--- WORK INSTRUCTIONS ---
Copy the data word for word, from the line with "Image resolution: width=1024" through the end. Leave the pictures out of your copy.
====== DATA ======
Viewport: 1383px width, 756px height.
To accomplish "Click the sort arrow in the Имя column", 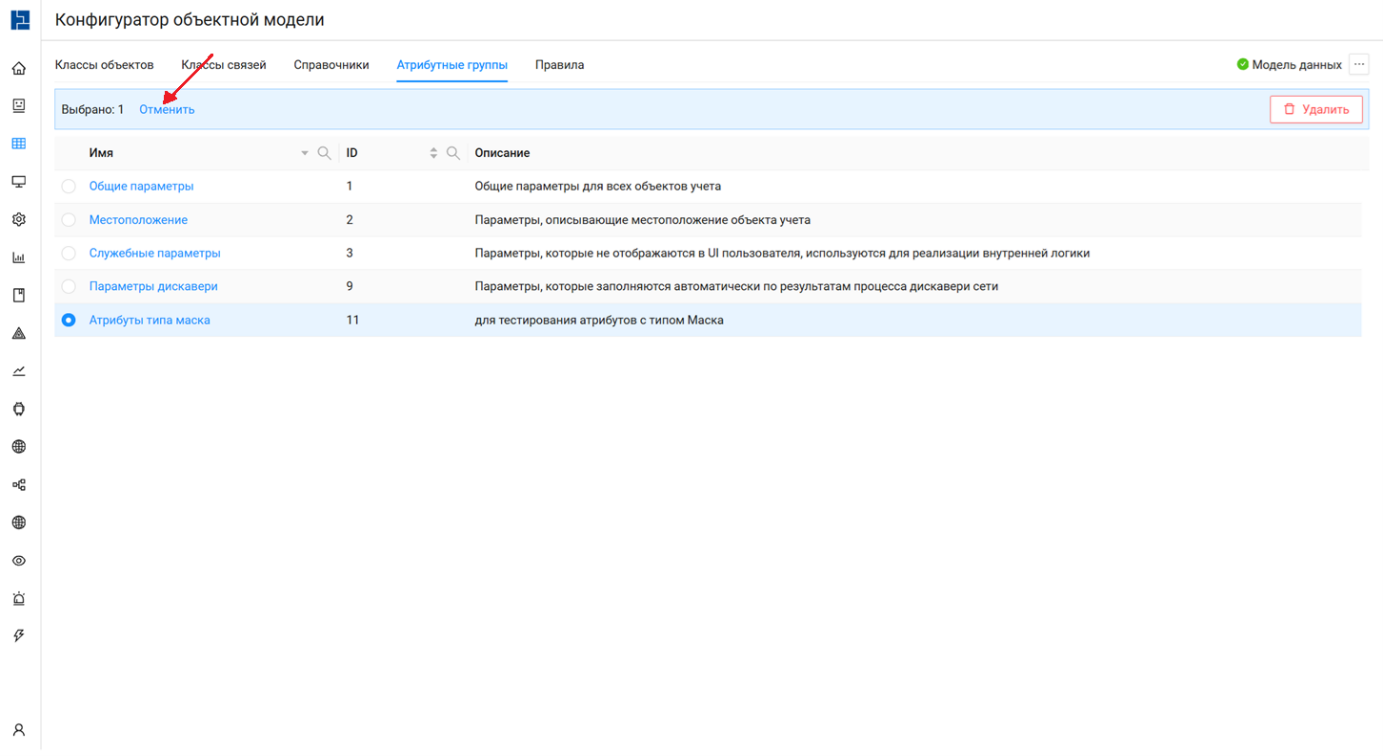I will [x=305, y=154].
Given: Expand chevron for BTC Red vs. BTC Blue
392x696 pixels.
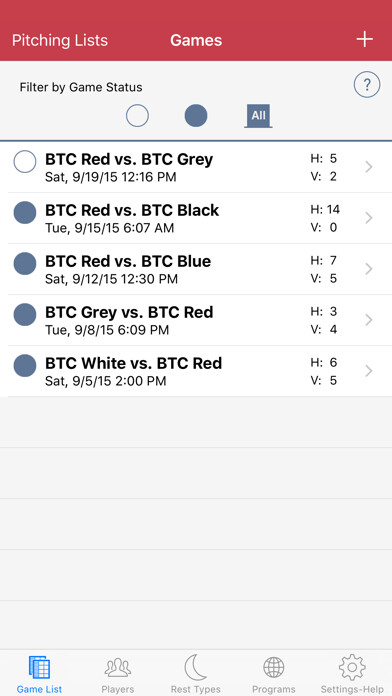Looking at the screenshot, I should [x=368, y=269].
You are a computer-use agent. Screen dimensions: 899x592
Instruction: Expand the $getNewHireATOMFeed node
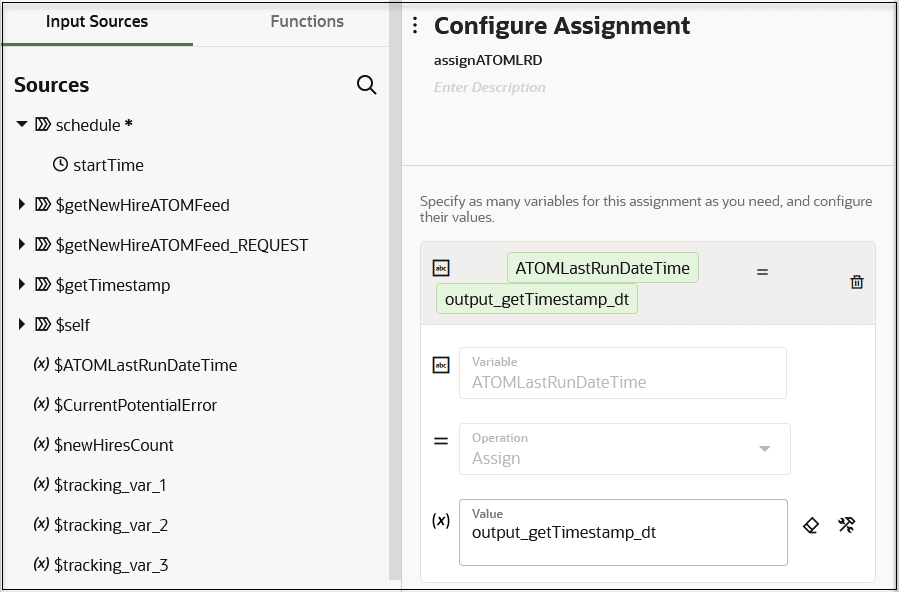tap(22, 205)
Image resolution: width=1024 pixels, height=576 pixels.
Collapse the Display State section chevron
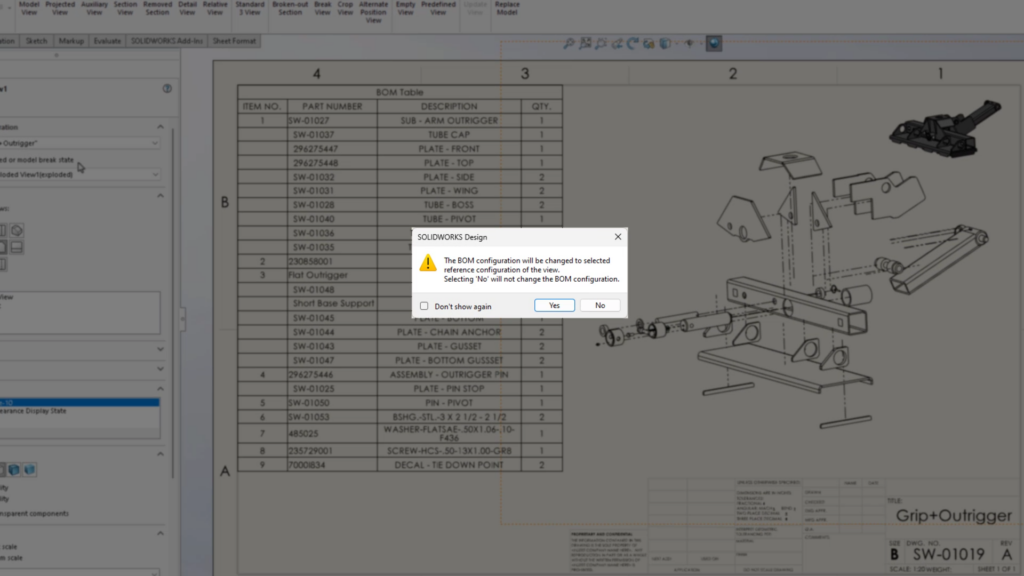point(160,389)
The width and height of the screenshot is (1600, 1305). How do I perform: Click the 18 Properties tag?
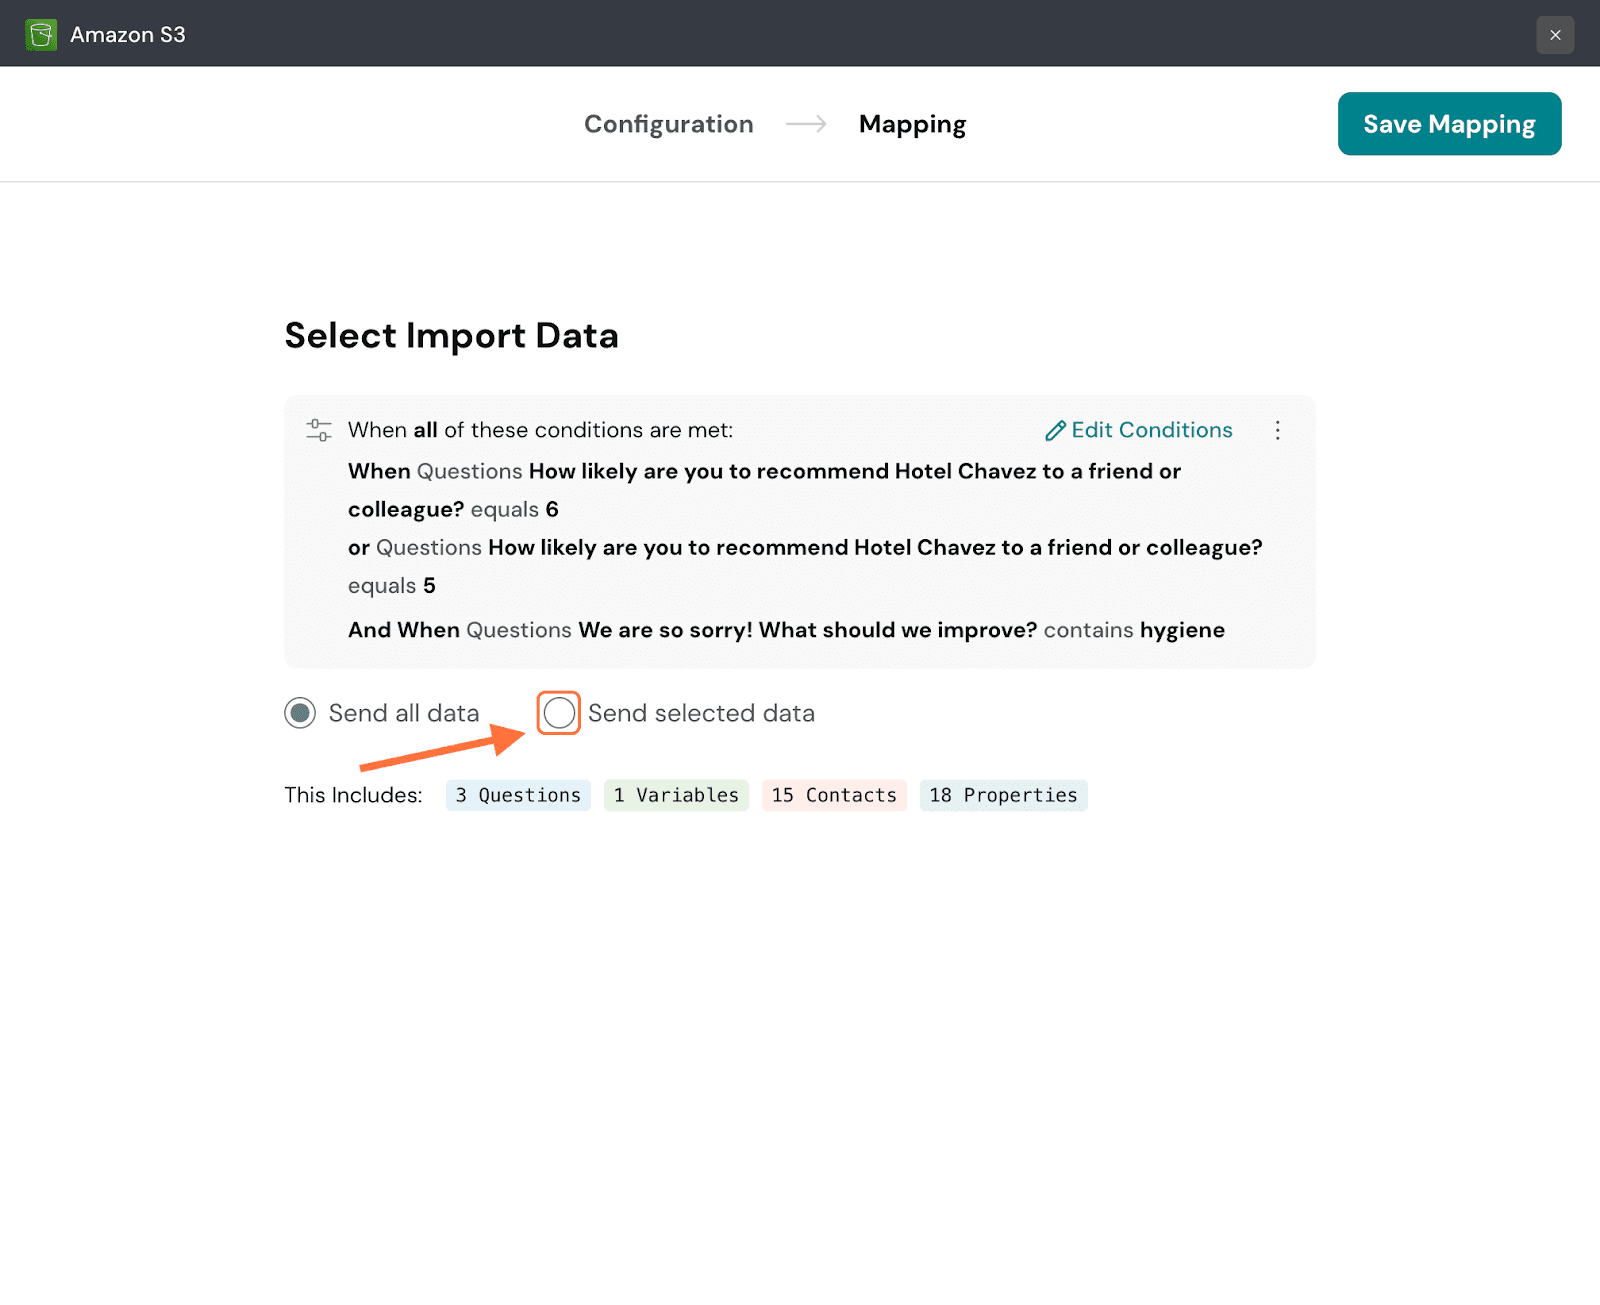point(1003,795)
======
--- WRITTEN REPLY ---
Image resolution: width=1024 pixels, height=576 pixels.
Collapse the Display State section chevron
point(160,389)
The width and height of the screenshot is (1600, 1305). How do I perform: Click the 18 Properties tag?
point(1003,795)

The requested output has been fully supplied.